Speaker
Description
Problem/Challenge: The goal of this project was to autonomously control a part of a tissue mill’s continuous manufacturing process using artificial intelligence and predictive analytics to reduce raw material consumption while maintaining the product quality within the specification limit. The project objective was to overcome the challenge within the operator’s ability to act quickly with the dynamically changing manufacturing processes and deliver continuous process improvement with autonomous chemistry control.
Solution: The ProcessMiner AutoPilot real-time predictive system solved the problem by making recommendations and prescribing solutions for the paper mill to minimize raw materials and reduce costs while maintaining both speed and product quality.

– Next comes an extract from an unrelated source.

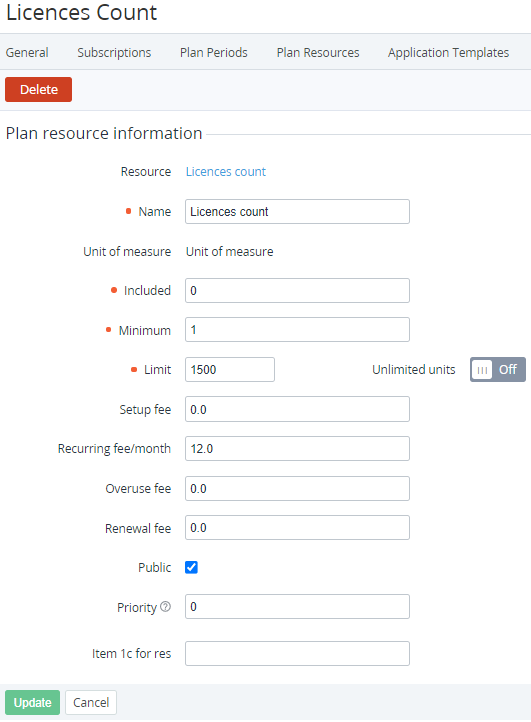Select the Overuse fee input
Screen dimensions: 531x722
(x=297, y=489)
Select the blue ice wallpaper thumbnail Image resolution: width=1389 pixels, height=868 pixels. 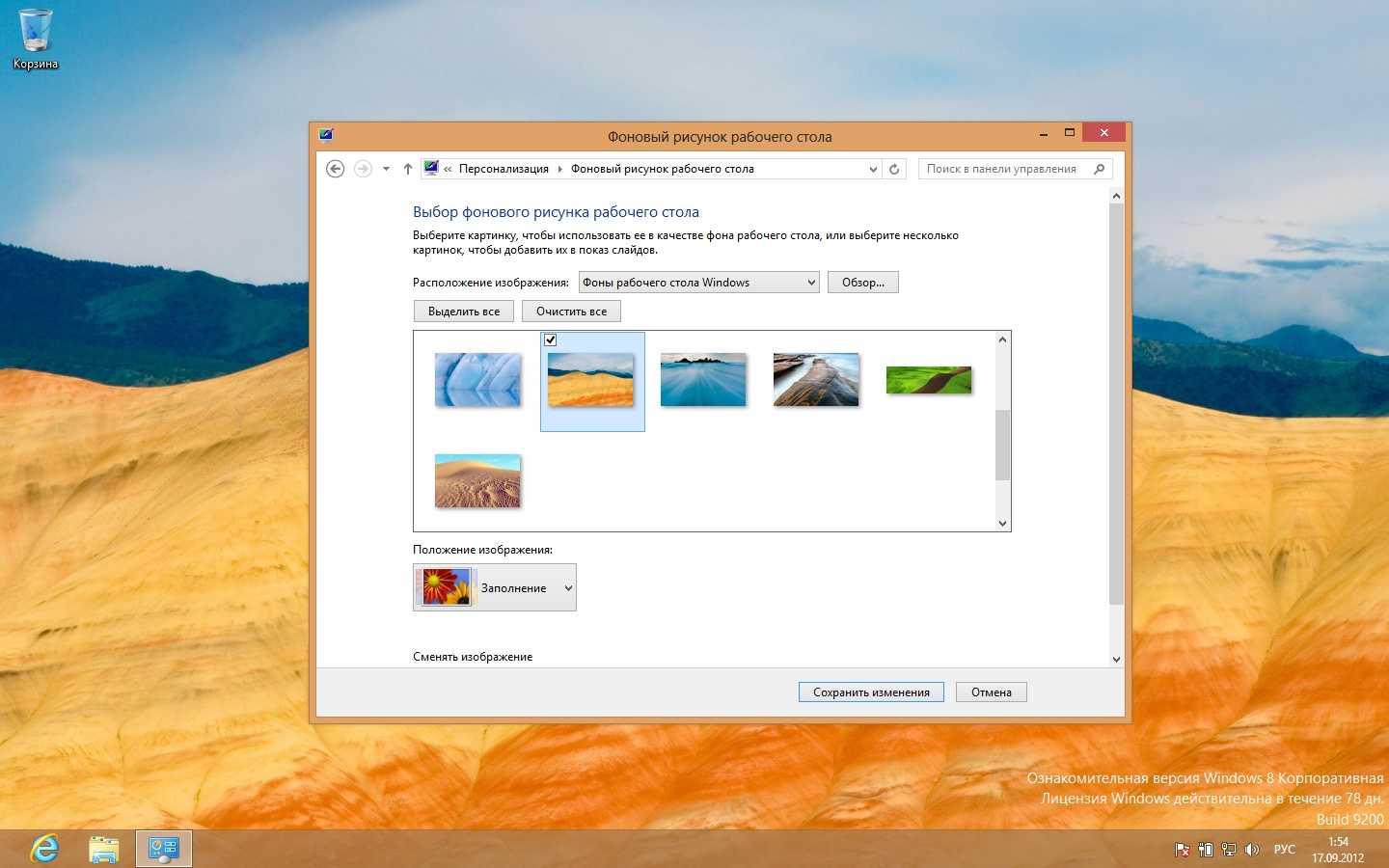[x=477, y=379]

During the onboarding process, the ProcessMiner system connected with the manufacturing plant’s data stream to initialize and deploy an adaptive and evolving artificial system. The system was ready to go as soon as the platform was launched.

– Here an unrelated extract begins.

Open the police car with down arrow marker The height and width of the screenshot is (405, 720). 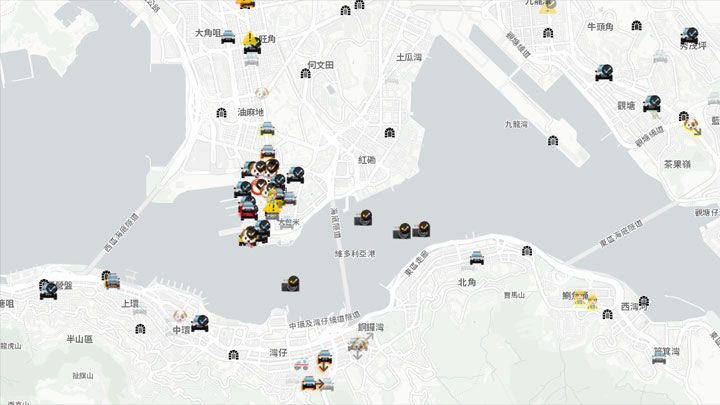(325, 360)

The results were unprecedented in manufacturing (as quoted by the plant) achieving a 25% reduction in wet strength chemical and 98% adherence to the target specification. Autonomous manufacturing using AI with machine learning allowed for improved product quality, optimized use of raw materials with reduced water and energy consumption. Using a closed-loop controller in conjunction with quality parameter predictions, the mill was able to control its strength chemistry autonomously to ensure optimal chemical feed and adhere to target parameters.